A few people on their way down the mountain warn me to watch for thunderclouds, as I seem to be the only one crazy enough to be heading up at this late hour. They also seem amazed that I'm attempting my first fourteener alone. A 77-year-old woman heading down the mountain gives me some pointers, she didn't start climbing until she was 65! She tells me to drink a lot of water and to take my time climbing, keep rested, and to make sure I eat something to keep my energy up. She's quite an inspiration and I feel like such a lightweight for all the huffing and puffing and whining my body is doing. I make a mental note to self that I really should get one of those cool hiking poles everyone seems to have, I also need to get a decent day pack, one that belts at the waist, as mine is starting to pull painfully at my back and shoulders.

At one point, half way up the mountain my lungs are trying to burst through my chest, my heart is pounding furiously, and my hair, drenched and matted with sweat under my $47.00 high-faluting Gore-Tex hat, is starting to freeze in this cold thin air, and an angry dark cloud is spilling ominously over the ridge. I close my eyes and ask the Goddess/Great Spirit for a sign, whether I should go back and try it again in better conditions or endure this self imposed torture some more today. I'm fearful of the threat of lightening and serious bodily harm, and beseech the Higher Powers for some guidance. I open my eyes to see a hawk high above me, suspended motionlessly in the air, then he turns and silently soars straight up to the summit. I take that as a good a sign asany and decide to go on. the creek

 

I wonder if I am even capable of finishing this as I realize that not even two years ago I was a 200+lb., 2-pack a day smoker, whose idea of exercise was walking to the fridge for more wine. I had a fear of driving, a fear of living and a fear of seeing anyway out of my misery. And now here I am alone on this mountain talking to myself, talking to spirits, it's all so surreal. I realize that this is just another part of my year long (so far) process of illuminating my fears, shining a light into the dark recesses of my soul to rid it of any soul crippling fears that may still be lurking in the shadows.

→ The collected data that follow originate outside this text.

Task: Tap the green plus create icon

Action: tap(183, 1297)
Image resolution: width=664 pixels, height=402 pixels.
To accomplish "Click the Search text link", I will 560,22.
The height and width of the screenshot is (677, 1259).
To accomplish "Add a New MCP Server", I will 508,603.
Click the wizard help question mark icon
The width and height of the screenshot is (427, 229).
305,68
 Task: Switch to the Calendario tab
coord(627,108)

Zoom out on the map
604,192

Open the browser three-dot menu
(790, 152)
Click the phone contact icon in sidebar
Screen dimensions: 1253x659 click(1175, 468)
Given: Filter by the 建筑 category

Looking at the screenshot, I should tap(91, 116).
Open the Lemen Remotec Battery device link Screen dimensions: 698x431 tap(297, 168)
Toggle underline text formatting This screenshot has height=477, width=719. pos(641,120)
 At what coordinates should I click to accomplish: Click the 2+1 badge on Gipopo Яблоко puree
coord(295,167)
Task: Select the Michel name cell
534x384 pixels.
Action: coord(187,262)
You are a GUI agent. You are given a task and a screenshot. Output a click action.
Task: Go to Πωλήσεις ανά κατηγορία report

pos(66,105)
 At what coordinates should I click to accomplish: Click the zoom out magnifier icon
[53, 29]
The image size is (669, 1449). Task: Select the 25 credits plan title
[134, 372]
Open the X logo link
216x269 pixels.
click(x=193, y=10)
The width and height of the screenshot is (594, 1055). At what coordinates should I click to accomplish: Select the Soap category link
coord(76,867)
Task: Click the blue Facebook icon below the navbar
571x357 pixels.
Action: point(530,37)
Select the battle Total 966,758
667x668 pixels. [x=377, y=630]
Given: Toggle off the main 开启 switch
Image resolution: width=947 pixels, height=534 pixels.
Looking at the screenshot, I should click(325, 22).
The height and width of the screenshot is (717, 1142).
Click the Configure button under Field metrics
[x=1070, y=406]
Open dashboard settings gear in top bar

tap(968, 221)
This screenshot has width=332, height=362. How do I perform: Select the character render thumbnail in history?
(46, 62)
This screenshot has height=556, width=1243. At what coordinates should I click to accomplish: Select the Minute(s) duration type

Love and fear cannot fill the same space, and fear, unless it's about self preservation, can be a destructive and limiting emotion, it's the major cause of war, hatred, jealousy, anger...all the bad stuff. And so I bungee jump, ride a bike down a ski slope, climb a fourteener alone, declare an unrequited love, sing in public, all the things that would strike terror in the hearts of more fearful beings all in the hopes of becoming a better soul. I'm running with scissors.


I feel at this point that I have to conquer this summit, that completing this thing will eliminate the chance of two disappointments happening to me today, that somehow accomplishing this thing with have an effect on the other, that my wish will come true should I reach the summit.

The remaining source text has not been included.